Listed records

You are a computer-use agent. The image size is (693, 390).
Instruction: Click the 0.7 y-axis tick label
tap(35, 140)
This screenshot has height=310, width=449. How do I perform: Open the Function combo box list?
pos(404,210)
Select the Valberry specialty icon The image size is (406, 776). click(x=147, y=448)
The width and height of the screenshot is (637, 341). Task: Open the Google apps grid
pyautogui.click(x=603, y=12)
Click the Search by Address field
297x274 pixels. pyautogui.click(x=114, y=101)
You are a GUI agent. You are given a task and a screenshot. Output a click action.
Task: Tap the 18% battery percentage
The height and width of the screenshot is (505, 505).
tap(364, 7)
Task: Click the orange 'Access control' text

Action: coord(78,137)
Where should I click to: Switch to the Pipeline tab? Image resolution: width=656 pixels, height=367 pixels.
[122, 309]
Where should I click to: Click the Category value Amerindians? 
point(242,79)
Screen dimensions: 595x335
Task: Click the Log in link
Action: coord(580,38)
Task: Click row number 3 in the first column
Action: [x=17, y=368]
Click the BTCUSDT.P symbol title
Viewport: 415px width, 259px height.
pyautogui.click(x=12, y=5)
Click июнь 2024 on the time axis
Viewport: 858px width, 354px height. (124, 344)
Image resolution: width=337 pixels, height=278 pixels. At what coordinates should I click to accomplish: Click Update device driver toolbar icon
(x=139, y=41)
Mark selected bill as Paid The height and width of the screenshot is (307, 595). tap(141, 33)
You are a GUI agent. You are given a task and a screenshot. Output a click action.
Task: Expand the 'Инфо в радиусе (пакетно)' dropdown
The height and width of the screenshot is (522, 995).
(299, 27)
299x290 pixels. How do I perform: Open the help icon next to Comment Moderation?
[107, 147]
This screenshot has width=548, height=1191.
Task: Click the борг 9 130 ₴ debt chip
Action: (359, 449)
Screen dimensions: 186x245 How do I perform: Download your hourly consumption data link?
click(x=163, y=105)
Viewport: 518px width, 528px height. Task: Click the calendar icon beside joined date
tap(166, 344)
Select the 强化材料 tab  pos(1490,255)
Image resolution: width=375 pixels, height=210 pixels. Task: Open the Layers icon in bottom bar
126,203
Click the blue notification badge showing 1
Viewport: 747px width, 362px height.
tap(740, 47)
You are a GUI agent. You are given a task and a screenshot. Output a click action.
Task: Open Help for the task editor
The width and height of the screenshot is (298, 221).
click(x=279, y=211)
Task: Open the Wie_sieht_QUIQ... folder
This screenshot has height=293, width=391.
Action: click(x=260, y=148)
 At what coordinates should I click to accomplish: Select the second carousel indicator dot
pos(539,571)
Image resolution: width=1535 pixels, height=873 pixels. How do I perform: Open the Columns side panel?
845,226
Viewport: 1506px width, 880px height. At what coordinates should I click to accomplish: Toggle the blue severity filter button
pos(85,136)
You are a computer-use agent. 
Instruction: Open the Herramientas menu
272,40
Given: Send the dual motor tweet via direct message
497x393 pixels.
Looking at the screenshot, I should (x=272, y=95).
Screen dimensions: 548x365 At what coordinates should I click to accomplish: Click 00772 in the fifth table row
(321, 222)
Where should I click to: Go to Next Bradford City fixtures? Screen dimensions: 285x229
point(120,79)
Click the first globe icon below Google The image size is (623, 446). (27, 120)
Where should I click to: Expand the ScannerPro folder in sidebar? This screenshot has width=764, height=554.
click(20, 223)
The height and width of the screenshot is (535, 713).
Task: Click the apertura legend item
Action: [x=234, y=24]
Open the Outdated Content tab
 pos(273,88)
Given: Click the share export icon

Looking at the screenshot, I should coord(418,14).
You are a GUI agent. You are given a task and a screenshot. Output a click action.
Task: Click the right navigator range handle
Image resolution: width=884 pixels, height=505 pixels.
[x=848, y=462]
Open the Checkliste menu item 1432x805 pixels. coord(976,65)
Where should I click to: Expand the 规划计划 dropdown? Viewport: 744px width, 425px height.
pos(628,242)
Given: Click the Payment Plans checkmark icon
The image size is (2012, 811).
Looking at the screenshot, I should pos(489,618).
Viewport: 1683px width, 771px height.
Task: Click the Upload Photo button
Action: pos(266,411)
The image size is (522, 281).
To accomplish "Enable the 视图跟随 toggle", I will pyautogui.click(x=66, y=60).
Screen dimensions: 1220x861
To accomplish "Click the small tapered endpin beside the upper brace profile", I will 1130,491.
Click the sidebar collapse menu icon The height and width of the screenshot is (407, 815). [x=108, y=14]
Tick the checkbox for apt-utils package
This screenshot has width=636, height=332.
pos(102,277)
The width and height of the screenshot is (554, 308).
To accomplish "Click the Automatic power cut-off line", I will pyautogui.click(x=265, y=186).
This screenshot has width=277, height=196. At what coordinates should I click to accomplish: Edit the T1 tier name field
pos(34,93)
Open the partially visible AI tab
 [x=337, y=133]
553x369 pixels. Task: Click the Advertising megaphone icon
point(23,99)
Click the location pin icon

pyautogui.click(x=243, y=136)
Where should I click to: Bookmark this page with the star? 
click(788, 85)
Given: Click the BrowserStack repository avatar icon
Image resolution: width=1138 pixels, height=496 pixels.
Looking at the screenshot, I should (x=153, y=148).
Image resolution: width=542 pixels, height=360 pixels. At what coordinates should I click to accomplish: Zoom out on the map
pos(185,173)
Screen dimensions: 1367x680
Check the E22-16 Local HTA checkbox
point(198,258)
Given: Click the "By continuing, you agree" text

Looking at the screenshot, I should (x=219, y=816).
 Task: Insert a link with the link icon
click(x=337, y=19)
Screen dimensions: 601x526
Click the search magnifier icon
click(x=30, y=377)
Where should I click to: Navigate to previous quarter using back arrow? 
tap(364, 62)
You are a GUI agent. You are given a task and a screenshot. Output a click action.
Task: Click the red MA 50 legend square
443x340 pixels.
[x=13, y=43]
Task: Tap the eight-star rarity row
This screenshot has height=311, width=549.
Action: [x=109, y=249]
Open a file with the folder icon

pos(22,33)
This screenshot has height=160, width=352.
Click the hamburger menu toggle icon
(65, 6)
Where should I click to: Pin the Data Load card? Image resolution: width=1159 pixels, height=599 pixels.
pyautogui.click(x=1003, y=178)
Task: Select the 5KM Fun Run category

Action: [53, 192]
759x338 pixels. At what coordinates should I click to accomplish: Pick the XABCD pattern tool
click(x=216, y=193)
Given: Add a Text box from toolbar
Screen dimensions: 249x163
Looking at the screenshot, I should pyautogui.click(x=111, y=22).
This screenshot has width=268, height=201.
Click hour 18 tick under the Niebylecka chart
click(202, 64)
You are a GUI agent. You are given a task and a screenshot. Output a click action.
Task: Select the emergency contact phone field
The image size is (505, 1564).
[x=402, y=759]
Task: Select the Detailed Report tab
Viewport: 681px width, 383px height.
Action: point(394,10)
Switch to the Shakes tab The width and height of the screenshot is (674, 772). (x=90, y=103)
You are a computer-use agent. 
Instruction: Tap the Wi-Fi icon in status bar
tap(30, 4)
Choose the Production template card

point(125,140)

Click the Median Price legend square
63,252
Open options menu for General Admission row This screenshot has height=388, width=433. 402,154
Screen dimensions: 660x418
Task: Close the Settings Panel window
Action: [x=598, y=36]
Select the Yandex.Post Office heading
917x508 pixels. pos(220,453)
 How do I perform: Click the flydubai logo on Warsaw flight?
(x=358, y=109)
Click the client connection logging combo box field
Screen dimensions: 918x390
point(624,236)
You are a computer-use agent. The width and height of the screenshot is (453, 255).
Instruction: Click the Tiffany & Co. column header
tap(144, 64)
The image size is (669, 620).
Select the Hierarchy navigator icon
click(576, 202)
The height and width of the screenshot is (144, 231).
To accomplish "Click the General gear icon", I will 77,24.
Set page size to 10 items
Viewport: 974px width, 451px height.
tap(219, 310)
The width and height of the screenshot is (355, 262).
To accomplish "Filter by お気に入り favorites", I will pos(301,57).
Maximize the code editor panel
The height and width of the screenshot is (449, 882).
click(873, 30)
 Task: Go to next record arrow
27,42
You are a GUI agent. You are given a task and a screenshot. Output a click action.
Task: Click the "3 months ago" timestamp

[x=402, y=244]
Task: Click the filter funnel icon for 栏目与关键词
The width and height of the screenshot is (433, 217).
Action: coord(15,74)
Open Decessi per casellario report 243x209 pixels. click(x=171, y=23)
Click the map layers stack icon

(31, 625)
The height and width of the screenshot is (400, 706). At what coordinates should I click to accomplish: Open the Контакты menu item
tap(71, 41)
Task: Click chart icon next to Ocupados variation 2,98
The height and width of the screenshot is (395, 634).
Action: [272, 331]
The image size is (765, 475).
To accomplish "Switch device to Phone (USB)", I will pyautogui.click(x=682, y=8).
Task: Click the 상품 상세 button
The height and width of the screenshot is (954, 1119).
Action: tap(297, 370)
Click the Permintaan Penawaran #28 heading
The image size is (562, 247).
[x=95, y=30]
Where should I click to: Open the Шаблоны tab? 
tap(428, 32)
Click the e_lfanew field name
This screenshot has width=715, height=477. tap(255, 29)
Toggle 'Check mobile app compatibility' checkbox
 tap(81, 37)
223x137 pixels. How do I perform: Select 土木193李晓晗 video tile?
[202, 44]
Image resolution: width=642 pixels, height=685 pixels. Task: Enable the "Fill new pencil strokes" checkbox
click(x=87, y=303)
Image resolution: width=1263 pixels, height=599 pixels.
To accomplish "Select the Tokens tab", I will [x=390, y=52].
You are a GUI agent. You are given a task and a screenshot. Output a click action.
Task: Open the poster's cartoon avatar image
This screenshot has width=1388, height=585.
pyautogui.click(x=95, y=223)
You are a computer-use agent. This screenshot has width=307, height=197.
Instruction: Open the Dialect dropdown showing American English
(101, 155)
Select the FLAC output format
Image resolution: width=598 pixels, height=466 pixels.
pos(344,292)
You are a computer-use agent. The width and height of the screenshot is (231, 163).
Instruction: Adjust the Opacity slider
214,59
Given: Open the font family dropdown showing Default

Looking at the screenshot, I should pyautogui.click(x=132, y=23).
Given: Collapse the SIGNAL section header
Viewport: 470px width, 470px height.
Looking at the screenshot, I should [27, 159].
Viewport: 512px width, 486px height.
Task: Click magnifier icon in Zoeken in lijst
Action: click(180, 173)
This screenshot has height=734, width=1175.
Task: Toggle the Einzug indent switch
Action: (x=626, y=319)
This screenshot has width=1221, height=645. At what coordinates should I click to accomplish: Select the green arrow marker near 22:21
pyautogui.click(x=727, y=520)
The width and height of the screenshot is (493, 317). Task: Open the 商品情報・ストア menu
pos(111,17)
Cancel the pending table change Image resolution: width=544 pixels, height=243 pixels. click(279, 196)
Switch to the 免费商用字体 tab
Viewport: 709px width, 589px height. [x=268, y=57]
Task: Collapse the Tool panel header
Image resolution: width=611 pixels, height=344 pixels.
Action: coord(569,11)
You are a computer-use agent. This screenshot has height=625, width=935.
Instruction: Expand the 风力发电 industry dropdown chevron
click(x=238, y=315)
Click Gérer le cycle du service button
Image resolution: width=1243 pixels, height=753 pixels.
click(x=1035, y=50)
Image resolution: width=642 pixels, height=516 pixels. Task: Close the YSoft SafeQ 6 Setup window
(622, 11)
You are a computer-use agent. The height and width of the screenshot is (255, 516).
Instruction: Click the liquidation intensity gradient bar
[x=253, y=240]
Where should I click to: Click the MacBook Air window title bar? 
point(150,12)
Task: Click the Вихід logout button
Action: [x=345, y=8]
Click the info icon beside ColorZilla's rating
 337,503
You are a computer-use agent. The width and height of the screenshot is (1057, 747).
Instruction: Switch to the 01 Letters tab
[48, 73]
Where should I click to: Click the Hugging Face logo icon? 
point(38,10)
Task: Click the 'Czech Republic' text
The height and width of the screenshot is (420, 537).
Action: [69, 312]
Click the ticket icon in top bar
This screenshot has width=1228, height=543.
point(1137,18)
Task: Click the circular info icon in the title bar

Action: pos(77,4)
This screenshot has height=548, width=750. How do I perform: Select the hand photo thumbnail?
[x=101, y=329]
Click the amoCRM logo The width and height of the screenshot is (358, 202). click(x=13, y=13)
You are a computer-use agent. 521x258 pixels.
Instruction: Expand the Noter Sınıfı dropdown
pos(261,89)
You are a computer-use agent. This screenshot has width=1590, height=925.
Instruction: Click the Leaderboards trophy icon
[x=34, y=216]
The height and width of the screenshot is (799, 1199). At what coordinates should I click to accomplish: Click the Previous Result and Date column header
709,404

Exercise prompt
Reproduce, character for character, only the lines of the preceding data that start at the line with "Click the hamburger menu toggle icon" and end at the line with "This screenshot has width=268, height=201.", both included.

Output for this exercise
Click the hamburger menu toggle icon
(65, 6)
Where should I click to: Pin the Data Load card? Image resolution: width=1159 pixels, height=599 pixels.
pyautogui.click(x=1003, y=178)
Task: Select the 5KM Fun Run category

Action: [53, 192]
759x338 pixels. At what coordinates should I click to accomplish: Pick the XABCD pattern tool
click(x=216, y=193)
Given: Add a Text box from toolbar
Screen dimensions: 249x163
Looking at the screenshot, I should pyautogui.click(x=111, y=22).
This screenshot has width=268, height=201.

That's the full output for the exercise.